La reprise en zone euro ne se produit pas. La croissance mondiale reste également à la peine, sous le coup de la faiblesse de la zone euro et en l'absence de moteur vigoureux. L'année 2015 serait marquée par une légère accélération, mais là encore à un rythme de croissance trop faible dans la plupart des pays de la zone euro pour induire une baisse significative du chômage.
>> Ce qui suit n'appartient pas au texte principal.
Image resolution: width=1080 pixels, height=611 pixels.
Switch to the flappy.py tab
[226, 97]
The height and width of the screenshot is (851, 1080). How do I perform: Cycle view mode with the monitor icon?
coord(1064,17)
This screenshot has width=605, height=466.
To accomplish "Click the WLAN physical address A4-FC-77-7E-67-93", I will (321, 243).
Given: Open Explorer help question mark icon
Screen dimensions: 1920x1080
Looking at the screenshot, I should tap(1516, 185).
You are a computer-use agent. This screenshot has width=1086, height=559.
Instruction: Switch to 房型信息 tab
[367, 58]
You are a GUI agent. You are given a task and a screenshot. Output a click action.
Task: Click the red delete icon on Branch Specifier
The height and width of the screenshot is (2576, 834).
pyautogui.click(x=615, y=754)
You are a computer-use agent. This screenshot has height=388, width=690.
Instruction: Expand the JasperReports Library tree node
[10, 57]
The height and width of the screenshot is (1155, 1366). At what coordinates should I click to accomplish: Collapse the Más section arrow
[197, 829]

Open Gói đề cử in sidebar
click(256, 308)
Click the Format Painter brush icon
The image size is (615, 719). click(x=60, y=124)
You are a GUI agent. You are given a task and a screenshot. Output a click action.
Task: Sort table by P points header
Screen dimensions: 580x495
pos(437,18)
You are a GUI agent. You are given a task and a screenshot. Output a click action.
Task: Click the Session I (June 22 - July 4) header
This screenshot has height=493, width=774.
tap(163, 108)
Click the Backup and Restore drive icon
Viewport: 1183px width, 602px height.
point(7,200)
Pourtant, à la suite des interventions de la Banque centrale, de la mise en place d'un mécanisme européen de résolution des crises bancaires, de la modération dans la consolidation budgétaire ou même de la baisse de l'euro par rapport au dollar intervenue au cours de l'année 2014, une sortie de crise des dettes souveraines en zone euro était espérée.
La dynamique de l'impact des plans de consolidation budgétaire peut expliquer en partie que ceux-ci jouent encore négativement. Mais le rôle joué par les taux d'intérêts réels anticipés par les agents privés (entreprises et ménages) indique que la dynamique de déflation est centrale. La résolution de la crise des dettes souveraines n'a pas produit la baisse attendue des taux pratiqués aux agents privés.
Le ralentissement de l'inflation a conduit à une hausse des taux réels (en Espagne et en Italie principalement). Un passage, même temporaire, par la déflation accentuera le poids de la dette publique et appellera de nouvelles consolidations budgétaires. Un "désancrage" des anticipations refermerait sûrement le piège de la déflation. Les ajustements en cours sur les salaires et coûts unitaires sont un facteur supplémentaire contribuant à cette spirale déflationniste.
Les pays en crise cherchent dans la compétitivité un substitut à une demande intérieure atone. Mais les gains des uns réduisent ceux attendus par les autres et maintiennent la pression à la baisse sur les salaires nominaux ou obligent aux dévaluations fiscales. L'ajustement interne de la zone euro passera par les coûts relatifs, mais la sortie de crise suppose une politique monétaire vigoureuse, une fragmentation réduite du financement de la zone euro mais aussi un stimulus de la demande que la baisse de l'euro ne suffira pas à produire.